TASK TO CARRY OUT. Take the line containing "Task: Open the 忘记支付密码 forgot password row" and every line after it to the end of the data, and write them out exactly as they appear.

--- PROVIDED DATA ---

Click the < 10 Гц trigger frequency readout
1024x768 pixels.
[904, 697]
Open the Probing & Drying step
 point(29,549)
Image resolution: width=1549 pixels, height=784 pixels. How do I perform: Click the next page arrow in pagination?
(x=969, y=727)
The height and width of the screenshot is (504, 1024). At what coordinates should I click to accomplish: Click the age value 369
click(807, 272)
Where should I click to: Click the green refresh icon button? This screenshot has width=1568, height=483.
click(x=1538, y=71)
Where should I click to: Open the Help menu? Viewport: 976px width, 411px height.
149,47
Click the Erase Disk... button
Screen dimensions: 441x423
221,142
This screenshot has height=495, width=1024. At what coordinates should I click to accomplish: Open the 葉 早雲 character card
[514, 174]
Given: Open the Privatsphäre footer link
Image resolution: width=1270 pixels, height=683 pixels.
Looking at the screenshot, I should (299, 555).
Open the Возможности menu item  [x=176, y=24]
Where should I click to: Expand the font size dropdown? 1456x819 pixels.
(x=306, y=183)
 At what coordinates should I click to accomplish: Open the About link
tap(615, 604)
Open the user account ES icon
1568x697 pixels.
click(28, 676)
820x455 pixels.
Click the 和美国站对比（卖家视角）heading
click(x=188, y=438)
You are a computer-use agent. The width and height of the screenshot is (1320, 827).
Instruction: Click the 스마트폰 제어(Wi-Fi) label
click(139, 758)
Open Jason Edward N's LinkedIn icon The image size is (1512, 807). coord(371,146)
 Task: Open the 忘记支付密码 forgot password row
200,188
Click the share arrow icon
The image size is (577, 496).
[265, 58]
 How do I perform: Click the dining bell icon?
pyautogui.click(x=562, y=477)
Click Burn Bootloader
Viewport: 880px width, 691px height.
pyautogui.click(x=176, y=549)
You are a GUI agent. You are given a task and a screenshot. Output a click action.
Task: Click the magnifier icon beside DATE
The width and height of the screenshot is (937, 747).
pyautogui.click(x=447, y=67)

---

RESPONSE AREA.
 Task: Open the 忘记支付密码 forgot password row
200,188
Click the share arrow icon
The image size is (577, 496).
[265, 58]
 How do I perform: Click the dining bell icon?
pyautogui.click(x=562, y=477)
Click Burn Bootloader
Viewport: 880px width, 691px height.
pyautogui.click(x=176, y=549)
You are a GUI agent. You are given a task and a screenshot. Output a click action.
Task: Click the magnifier icon beside DATE
The width and height of the screenshot is (937, 747).
pyautogui.click(x=447, y=67)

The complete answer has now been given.